Screenshot grounding data:
----

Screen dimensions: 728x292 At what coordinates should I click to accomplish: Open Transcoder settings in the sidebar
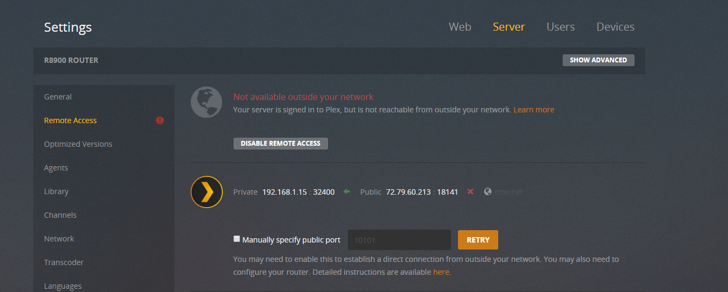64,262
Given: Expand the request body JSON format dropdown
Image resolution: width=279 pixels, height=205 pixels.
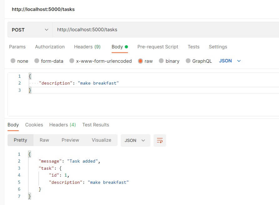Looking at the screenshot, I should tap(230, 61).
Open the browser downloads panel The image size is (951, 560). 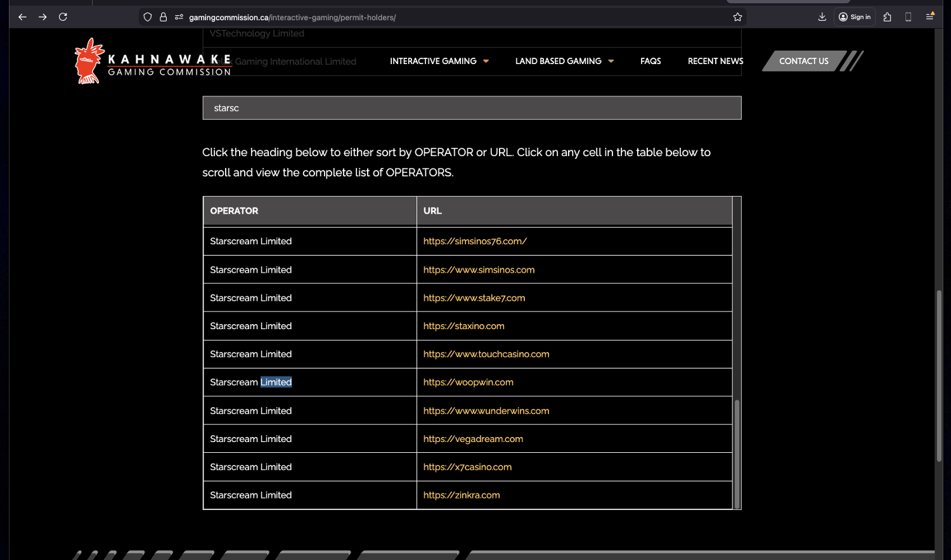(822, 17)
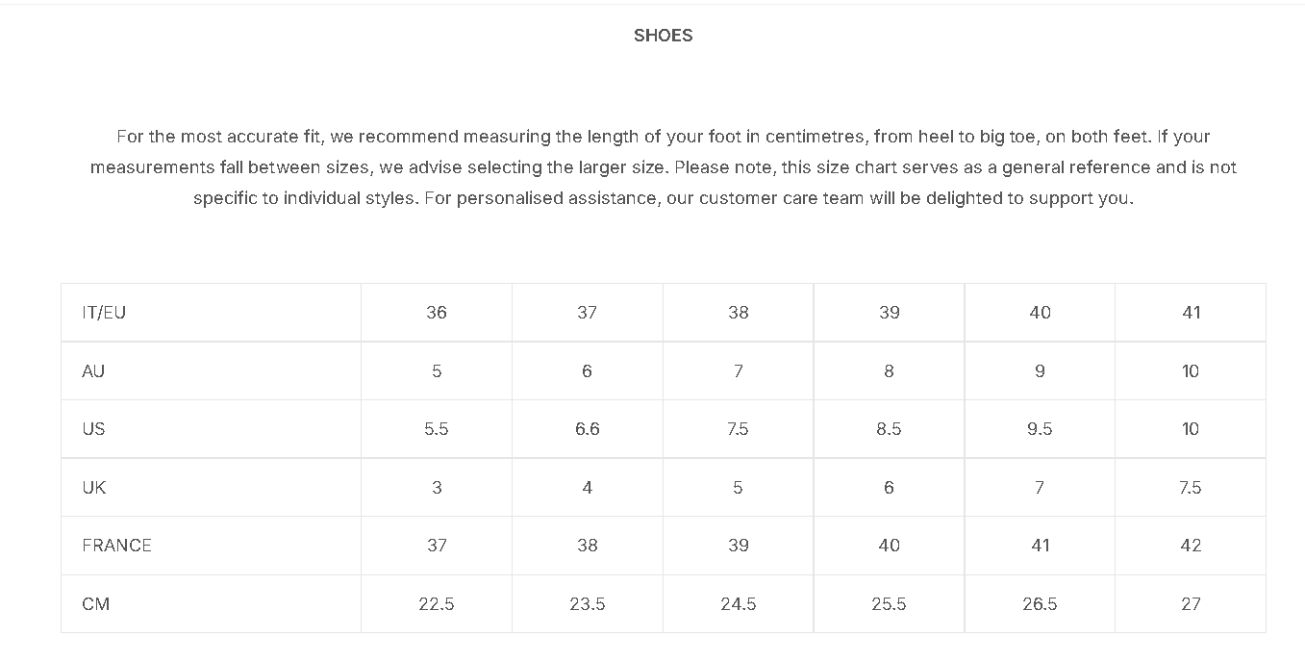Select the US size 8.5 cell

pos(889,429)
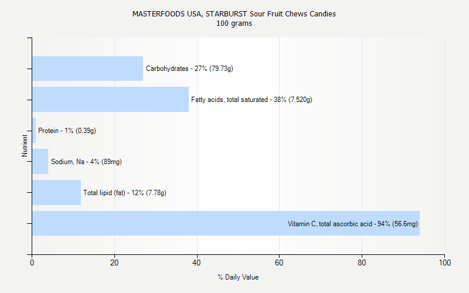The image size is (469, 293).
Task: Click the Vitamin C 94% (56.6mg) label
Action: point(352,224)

----

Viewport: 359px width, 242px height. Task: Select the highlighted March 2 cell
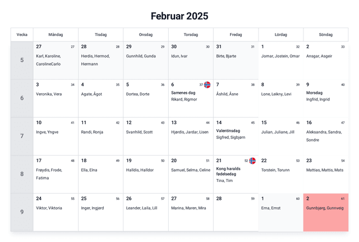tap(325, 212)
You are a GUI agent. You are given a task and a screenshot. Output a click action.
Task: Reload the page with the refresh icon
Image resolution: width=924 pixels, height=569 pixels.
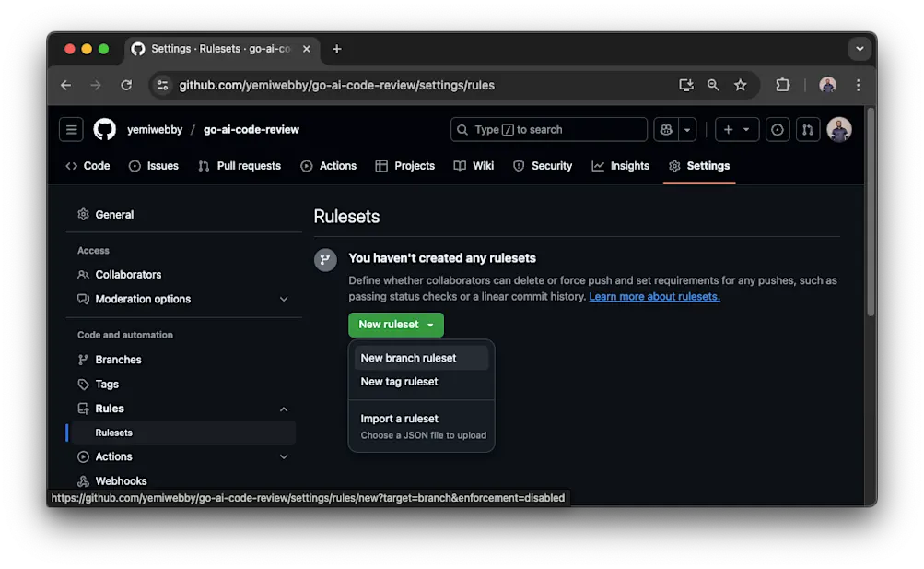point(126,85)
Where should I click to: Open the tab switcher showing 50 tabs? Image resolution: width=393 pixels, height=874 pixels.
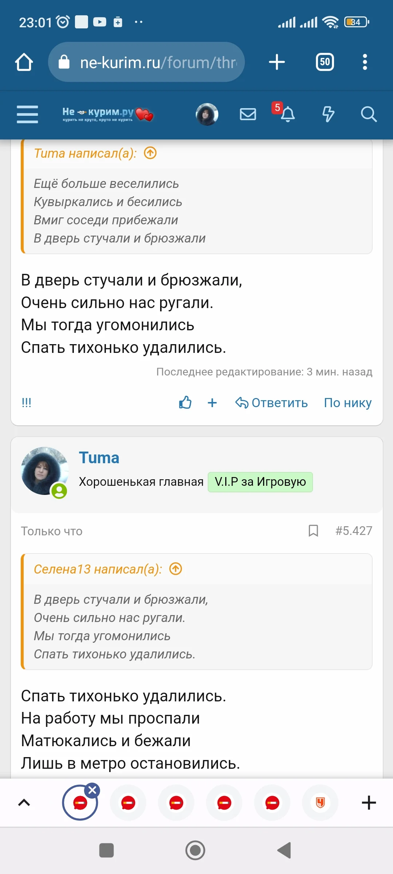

----

_Action item_: Every line above between the one containing "Task: Reload the page with the refresh icon" and the one containing "Where should I", those two included, is to be printed exactly. No pictures go into the copy.

_Reply_:
Task: Reload the page with the refresh icon
Image resolution: width=924 pixels, height=569 pixels.
point(126,85)
Where should I click to: Open the tab switcher showing 50 tabs? Image resolution: width=393 pixels, height=874 pixels.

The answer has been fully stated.